TRY IT: Your answer should hold only the lines from the one with "Where should I" through the end of the listing below, each retyped exactly.

──────────────────────────────

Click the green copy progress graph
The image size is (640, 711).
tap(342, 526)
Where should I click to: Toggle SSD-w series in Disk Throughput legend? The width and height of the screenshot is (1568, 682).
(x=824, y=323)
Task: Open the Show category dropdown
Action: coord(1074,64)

──────────────────────────────

SOLUTION TO THE EXERCISE:
Where should I click to: Toggle SSD-w series in Disk Throughput legend? The width and height of the screenshot is (1568, 682).
(x=824, y=323)
Task: Open the Show category dropdown
Action: coord(1074,64)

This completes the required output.